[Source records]
..........
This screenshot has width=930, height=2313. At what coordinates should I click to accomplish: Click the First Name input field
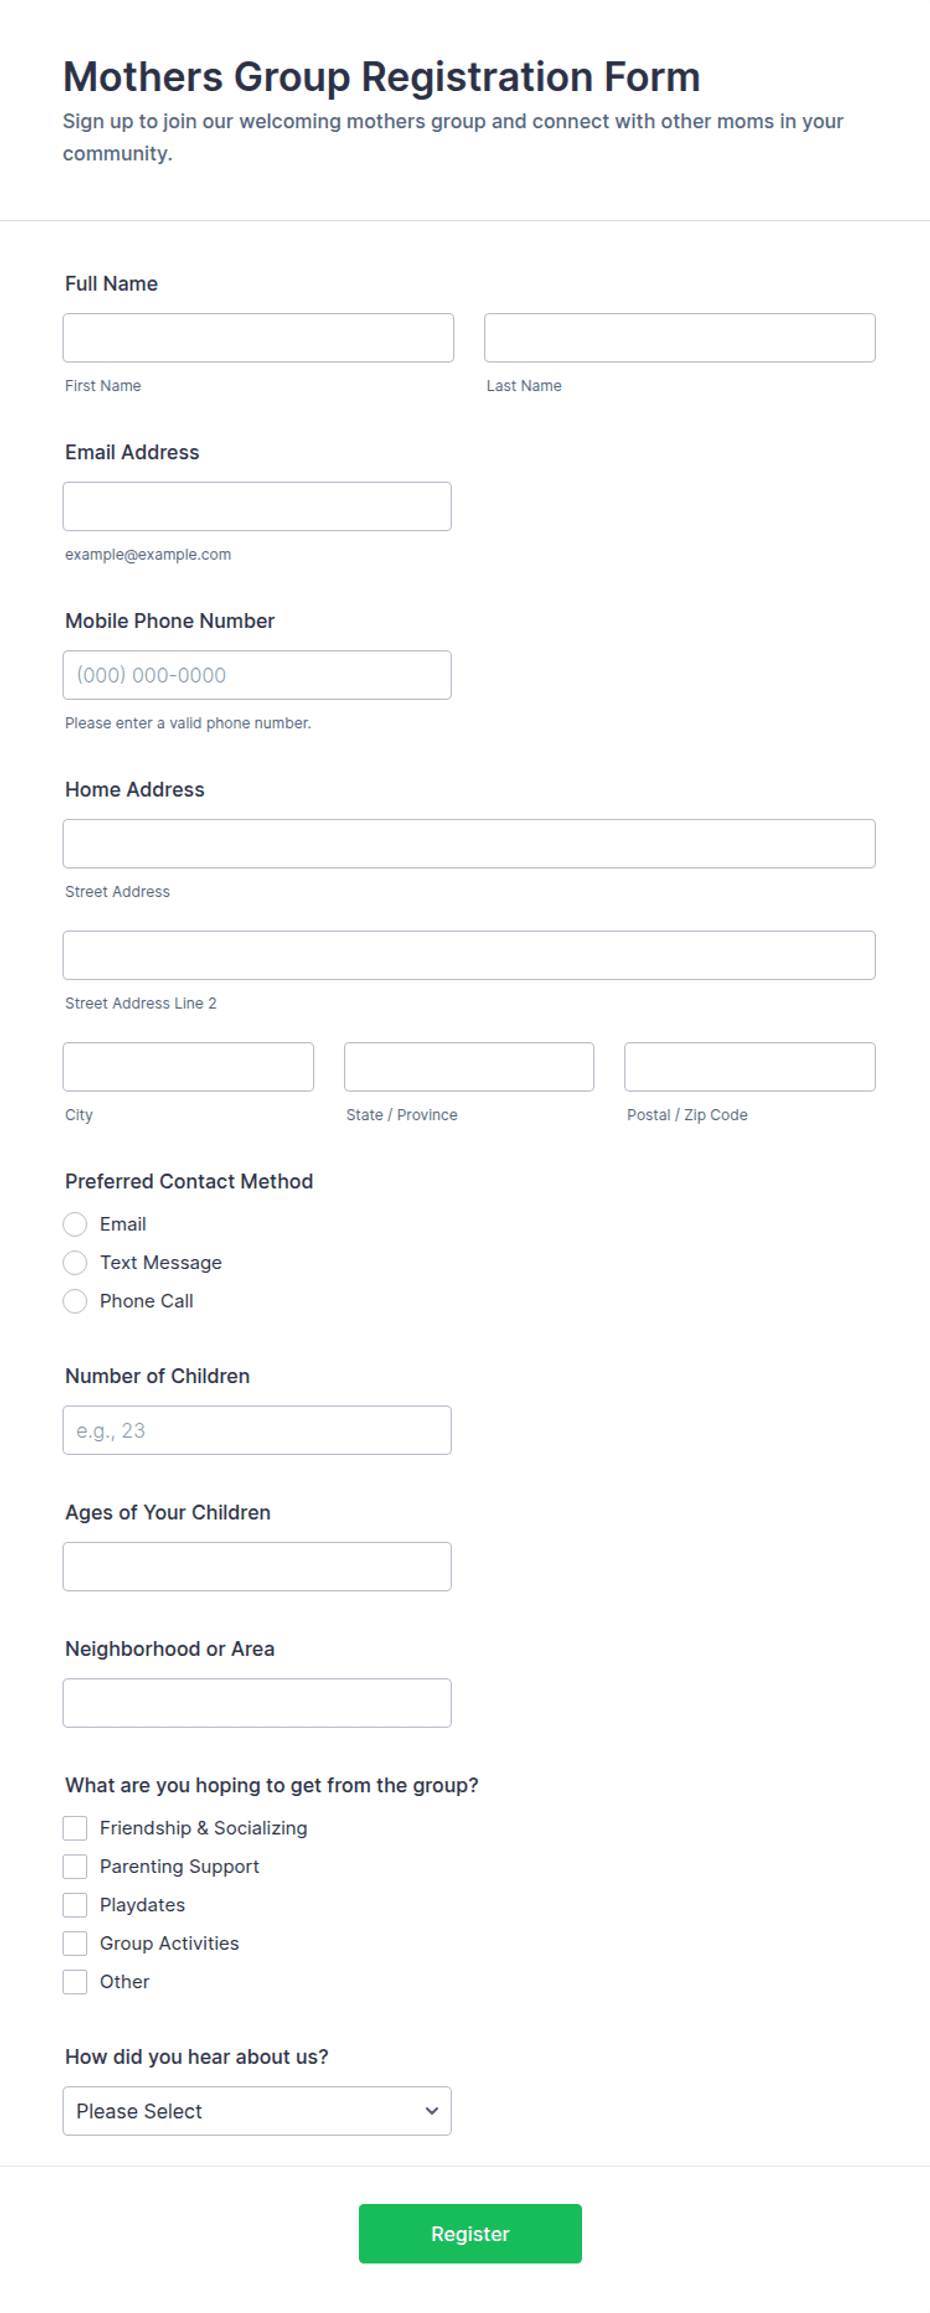[258, 338]
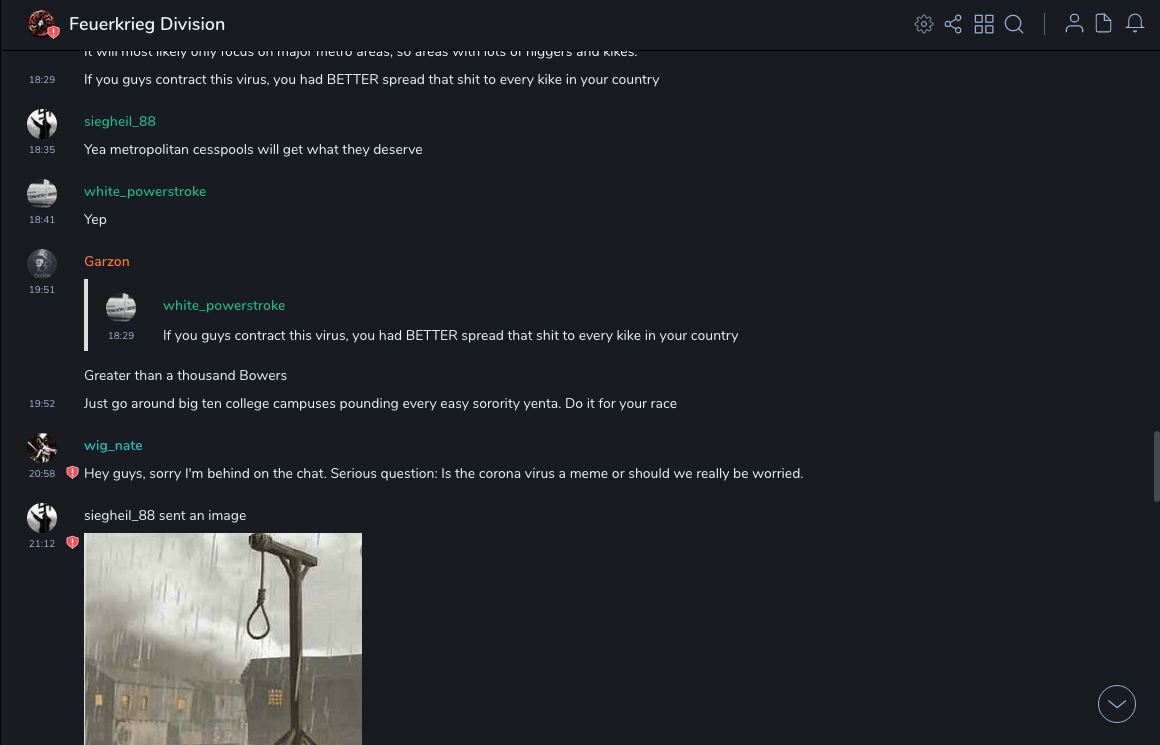The width and height of the screenshot is (1160, 745).
Task: Open the notifications bell icon
Action: [1135, 24]
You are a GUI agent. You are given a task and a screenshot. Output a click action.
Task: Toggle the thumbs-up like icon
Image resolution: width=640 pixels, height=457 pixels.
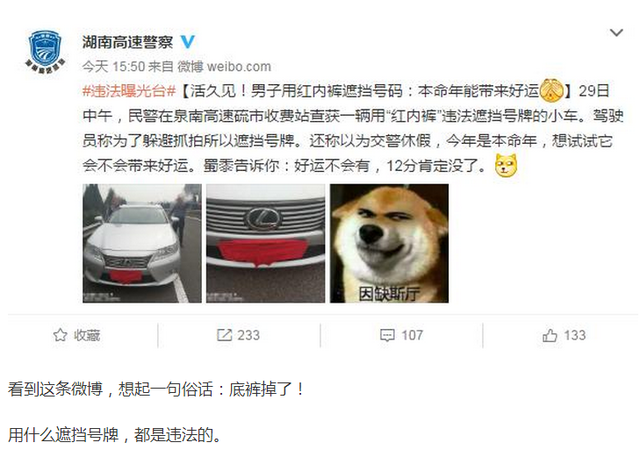pyautogui.click(x=550, y=335)
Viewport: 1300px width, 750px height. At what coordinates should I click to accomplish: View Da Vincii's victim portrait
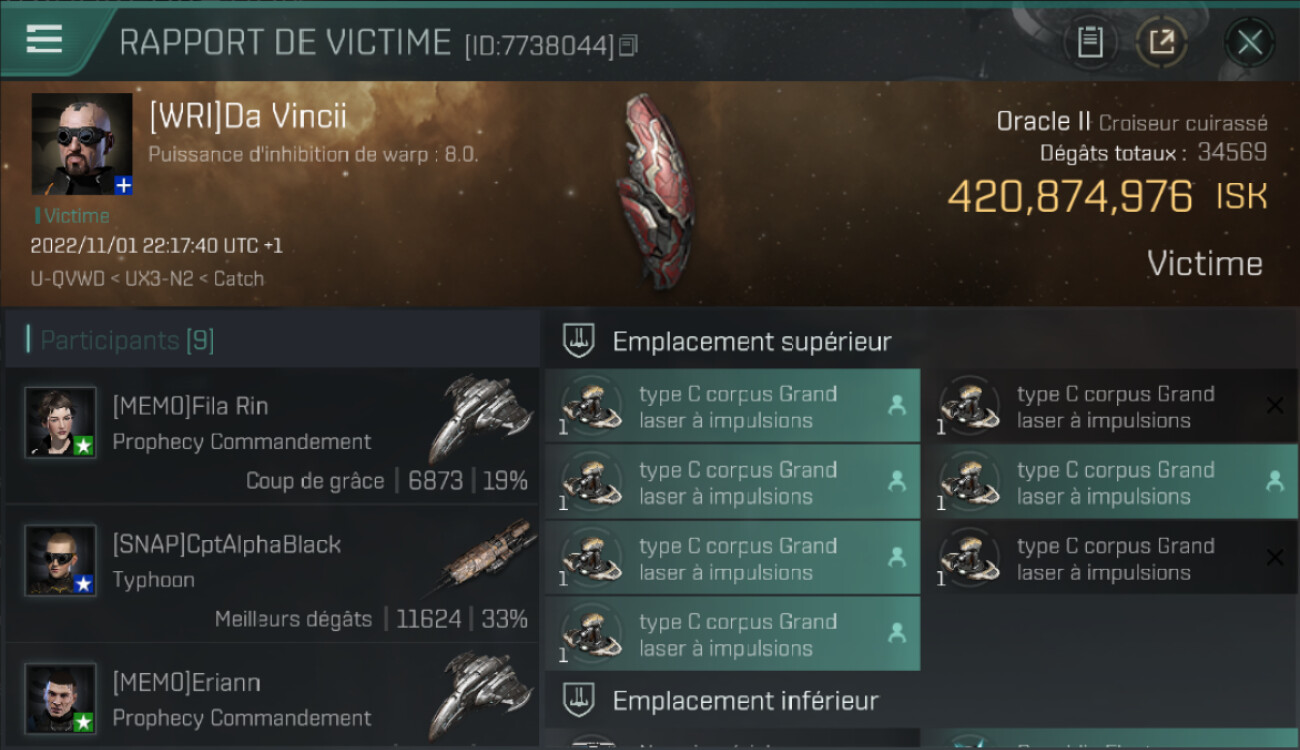82,144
..........
*What this task involves:*
Give the data above back unchanged, except for the pictures.

*Output:*
This screenshot has width=930, height=2313. At what coordinates should I click to accomplish: Click the First Name input field
[258, 338]
The width and height of the screenshot is (1160, 745).
Task: Open the notifications bell icon
Action: [1135, 24]
You are a GUI agent. You are given a task and a screenshot. Output a click action.
Task: Toggle the thumbs-up like icon
Image resolution: width=640 pixels, height=457 pixels.
pyautogui.click(x=550, y=335)
Viewport: 1300px width, 750px height. At what coordinates should I click to accomplish: View Da Vincii's victim portrait
82,144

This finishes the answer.